The Enkitec Extreme Exadata Expo (E4) event is over, but I still have plenty to say about the technology. The event was a great success, with plenty of interesting speakers and presentations. I was particularly keen to hear Frits Hoogland’s comments on Exadata and OLTP, Richard Foote on Indexes, and Maria Colgan’s comments on how Oracle is making changes to the optimizer to understand Exadata a little better.
All three presentations were interesting – but Maria’s was possiby the most important (and entertaining). In particular she told us about two patches for 126.96.36.199, one current and one that is yet to be released (unfortunately I forgot to take note of the patch numbers – ed: but they’ve been supplied by readers’ comment below).
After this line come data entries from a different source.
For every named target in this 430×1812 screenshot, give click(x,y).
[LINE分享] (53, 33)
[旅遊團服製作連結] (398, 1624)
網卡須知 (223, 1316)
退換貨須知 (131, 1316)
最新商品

The patch that is currently available introduces a new option for dbms_stats.gather_system_stats(). Pass in the parameter value ‘Exadata’ and (along with any other steps) the code will set the MBRC stored statistic to 128. If this looks like a familiar idea, check this comment on an earlier post:
It’s slightly worrying that when you set up a (datawarehouse) system on Exadata it might be a good idea – at least in the short term – to set the db_file_multiblock_read_count to 128 because you really do want Oracle to think that tablescans are, in general, a pretty good fast option – we’ve only just got over persuading people that you shouldn’t set this parameter in any version of 10g or above
It’s nice to know that with the right patch we now have a proper way to get the effect we need. (I can’t help thinking, though, that since a scan in Exadata is effectively “Parallel N” when N is the number of cell servers, it might be even better if the fix changed the MBRC to allow for a significant percentage of N.)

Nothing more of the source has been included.